### EXERCISE GOAL
Return all the data verbatim but without images.

*** Block opens ***

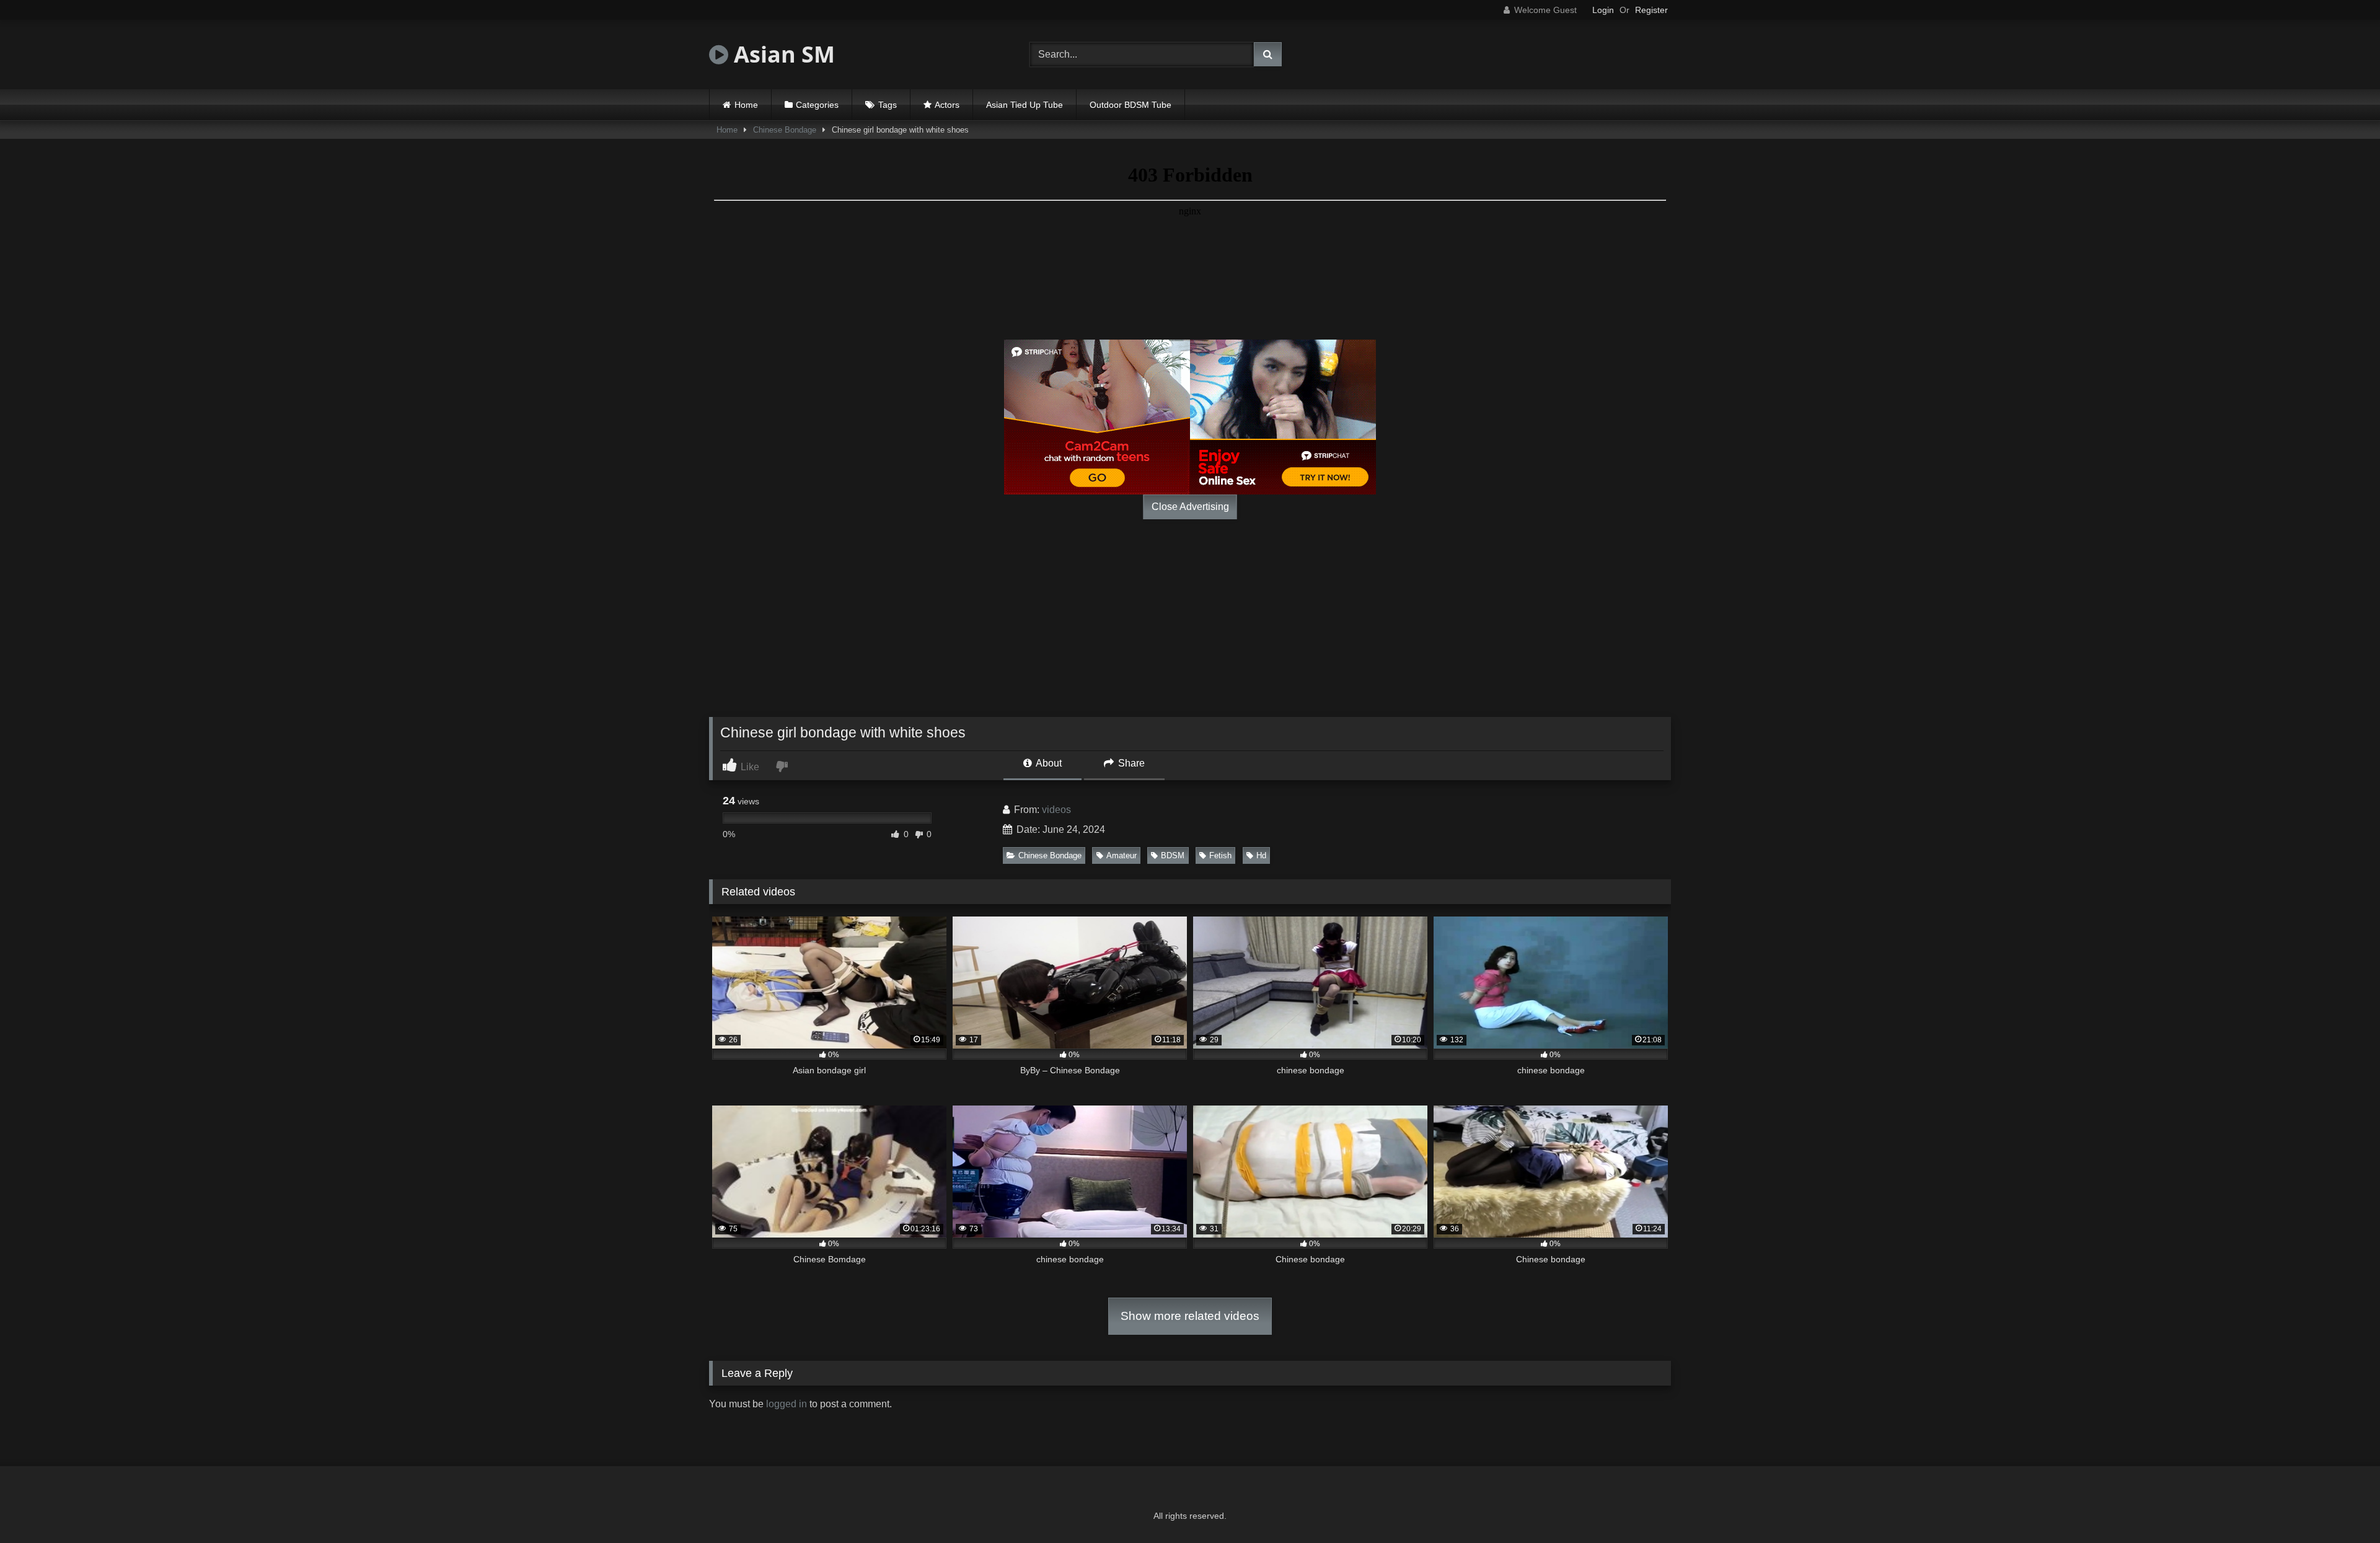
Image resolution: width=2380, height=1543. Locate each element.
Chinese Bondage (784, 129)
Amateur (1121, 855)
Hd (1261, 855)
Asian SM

*** Block closes ***

### RESPONSE
Image resolution: width=2380, height=1543. Locate each element.
Chinese Bondage (784, 129)
Amateur (1121, 855)
Hd (1261, 855)
Asian SM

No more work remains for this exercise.